Não percebi o motivo, mas naquele momento não me interessava muito.
O padre Dominick tinha mesmo razão quando me dizia que me sentia apenas atraída pelo Kevin, mas que o amor era outra coisa. Quem sabe se algum dia irei realmente amar intensamente alguém?
Com estes pensamentos e continuando a olhar fixamente o Blake, deitado imóvel no sofá, adormeci.
Sonhei que o Kevin me chamava. Tentava alcançá-lo e quando finalmente consegui abraçá-lo, descobri que era o Blake.
UNIÃO
Quando acordei descobri que já era de manhã.
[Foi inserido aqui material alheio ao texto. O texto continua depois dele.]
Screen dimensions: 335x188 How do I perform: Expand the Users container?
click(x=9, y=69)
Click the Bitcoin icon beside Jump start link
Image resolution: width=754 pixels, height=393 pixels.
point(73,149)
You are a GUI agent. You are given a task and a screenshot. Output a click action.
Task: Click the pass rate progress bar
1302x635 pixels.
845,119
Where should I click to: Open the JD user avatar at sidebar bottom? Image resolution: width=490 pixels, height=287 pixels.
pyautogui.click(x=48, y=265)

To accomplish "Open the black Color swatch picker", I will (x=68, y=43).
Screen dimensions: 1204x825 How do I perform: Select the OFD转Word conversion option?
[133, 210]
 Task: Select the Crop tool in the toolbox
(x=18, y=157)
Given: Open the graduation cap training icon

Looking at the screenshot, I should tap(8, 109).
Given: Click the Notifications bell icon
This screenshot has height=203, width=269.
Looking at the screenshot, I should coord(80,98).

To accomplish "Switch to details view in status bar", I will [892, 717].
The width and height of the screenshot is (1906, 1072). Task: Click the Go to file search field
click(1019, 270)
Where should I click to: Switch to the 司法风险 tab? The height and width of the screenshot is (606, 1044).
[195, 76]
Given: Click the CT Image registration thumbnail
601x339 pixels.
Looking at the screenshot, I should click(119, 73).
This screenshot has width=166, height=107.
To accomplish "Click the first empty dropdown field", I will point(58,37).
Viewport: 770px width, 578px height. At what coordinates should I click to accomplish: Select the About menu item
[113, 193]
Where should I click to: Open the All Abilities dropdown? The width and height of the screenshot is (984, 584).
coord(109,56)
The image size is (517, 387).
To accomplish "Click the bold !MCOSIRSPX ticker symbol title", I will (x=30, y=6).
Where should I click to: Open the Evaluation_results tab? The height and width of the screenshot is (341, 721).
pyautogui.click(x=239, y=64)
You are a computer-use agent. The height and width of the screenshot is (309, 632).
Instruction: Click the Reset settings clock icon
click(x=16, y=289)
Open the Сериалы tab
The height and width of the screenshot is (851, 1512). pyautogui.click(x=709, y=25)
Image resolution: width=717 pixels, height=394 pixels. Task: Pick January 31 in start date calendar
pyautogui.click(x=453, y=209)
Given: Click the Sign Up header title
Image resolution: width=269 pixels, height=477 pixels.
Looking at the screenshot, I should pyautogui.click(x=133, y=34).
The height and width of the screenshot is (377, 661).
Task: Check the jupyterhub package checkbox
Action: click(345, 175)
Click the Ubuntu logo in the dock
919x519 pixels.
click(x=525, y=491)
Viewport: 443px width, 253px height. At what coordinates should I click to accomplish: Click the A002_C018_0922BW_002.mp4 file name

Olhei ao redor e veio-me imediatamente à cabeça a minha nova situação.
Levantei-me e desci ao piso inferior.
Enquanto descia as escadas, decidi que aquele ia ser um dia decisivo. Queria saber o que o Blake queria fazer de mim.
Tinha que saber. Estava farta de brincar ao gato e ao rato.
Tentei chamá-lo, mas não obtive resposta.
Estava um silêncio sepulcral naquela casa.
Talvez estivesse realmente sozinha.
Provavelmente o Blake tinha saído.
Haveria momento mais oportuno para deixar o caminho livre?
Era o meu momento.
Sem fazer barulho, aproximei-me da porta de entrada e posei a mão na maçaneta.
«Chamaste-me?» exclamou o Blake atrás de mim, fazendo-me voltar num clique.
Dei por mim em frente ao corpo seminu de Blake. Estava completamente molhado, com uma toalha azul à volta da cintura.
«Eu...Sim. Pensava que estava sozinha» gaguejei cruzando-me com os seus lindíssimos olhos, rodeados por alguns tufos de cabelo negros rebeldes, que lhe caíam sobre o rosto, enquanto algumas gotas de água escorriam-lhe sobre o peito, seguindo a linha dos seus peitorais e da sua barriga lisa e musculada.
Era ainda mais lindo do que imaginava.
De repente, senti o coração bater-me forte no peito e a garganta a arder. Vê-lo daquela maneira tinha-me afetado e não era pouco.
«Com que então querias dar uma volta?» perguntou-me ironicamente, trazendo-me de volta à realidade.